La triste vicenda del bambino di 10 anni picchiato selvaggiamente dal patrigno con un cucchiaio di legno sollecita qualche riflessione.
Ho visto il filmato: brutale, violento, e senza riuscire a guardarlo sino alla fine.
Non entro nel merito degli aspetti penali che, con indagini ancora in corso, per onestà intellettuale e correttezza professionale mi astengo dal valutare.
La cronaca racconta di un “padre-padrone” e di una madre che appare inadeguata al proprio ruolo. Il bambino viene descritto come “difficile da gestire” per i due genitori. La madre dichiara che non li ascolta, “direbbe bugie e le avrebbe rubato dei soldi”. Fa capricci e monellerie.
Parrebbe che, in un’altra occasione, quando aveva 7 anni, sarebbe stato picchiato dal patrigno per essere salito sul banco della scuola.
A questo punto c’è poco da aggiungere.
Non esistono bambini “difficili”: esistono contesti familiari fragili o tossici, genitori e adulti di riferimento del tutto inadeguati. E quando l’adulto si sente “sfidato”, troppo spesso sceglie la scorciatoia più vigliacca: la violenza domestica travestita da disciplina.

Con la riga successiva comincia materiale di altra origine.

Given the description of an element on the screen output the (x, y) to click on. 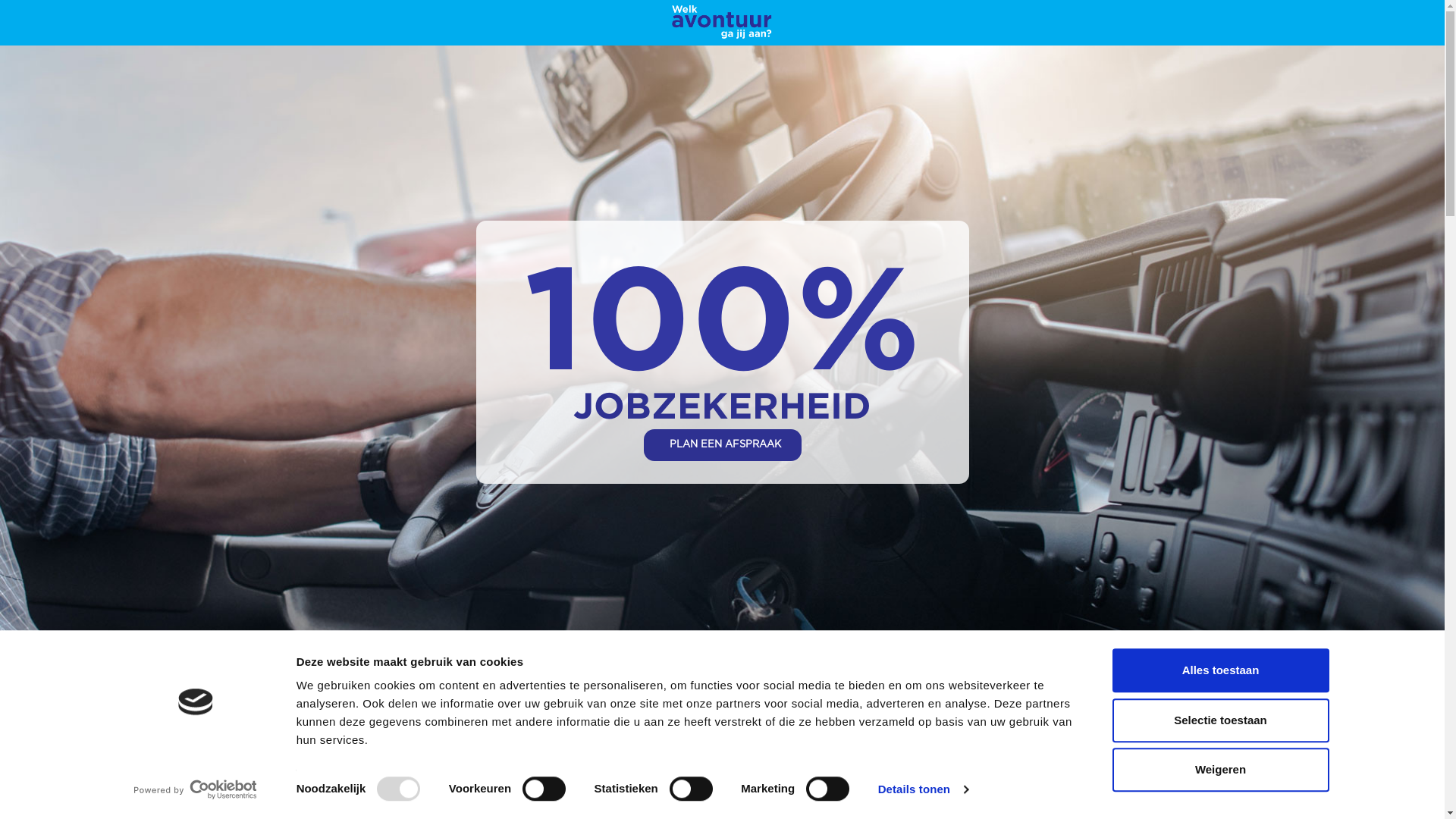
Jobzekerheid en voordelen Element type: text (356, 712)
Werkgevers in jouw buurt Element type: text (1091, 712)
Welk avontuur is er voor jou? Element type: text (727, 712)
Start je avontuur Element type: text (914, 712)
Zij gingen je voor Element type: text (539, 712)
PLAN EEN AFSPRAAK Element type: text (721, 445)
Selectie toestaan Element type: text (1219, 720)
Weigeren Element type: text (1219, 769)
Alles toestaan Element type: text (1219, 670)
Details tonen Element type: text (923, 789)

Credo che l’insegnamento di Don Milani e di Maria Montessori da tempo non sia più attuale. (Eppure, a guardare certe storie, sembrerebbe l’esatto contrario: non è l’educazione a essere vecchia, è l’indifferenza a essere modernissima.)
Diceva Carl Gustav Jung: “Se c’è qualcosa che desideriamo cambiare nel bambino, dovremmo prima esaminarlo bene e vedere se non è qualcosa che faremmo meglio a cambiare in noi stessi”.
Ed è qui il punto: prima di “correggere” un minore, bisognerebbe avere il coraggio di correggere gli adulti. Perché un bambino non è un nemico da piegare: è una vita da proteggere.